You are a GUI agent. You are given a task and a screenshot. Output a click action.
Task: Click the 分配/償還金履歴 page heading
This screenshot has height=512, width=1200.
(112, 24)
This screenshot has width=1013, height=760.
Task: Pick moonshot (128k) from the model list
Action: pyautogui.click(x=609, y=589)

════════════════

Each record is to be reproduced exactly as it appears.

You are a GUI agent. You are given a task and a screenshot. Output a click action.
Task: Click the 分配/償還金履歴 page heading
This screenshot has height=512, width=1200.
(112, 24)
This screenshot has width=1013, height=760.
Task: Pick moonshot (128k) from the model list
Action: pyautogui.click(x=609, y=589)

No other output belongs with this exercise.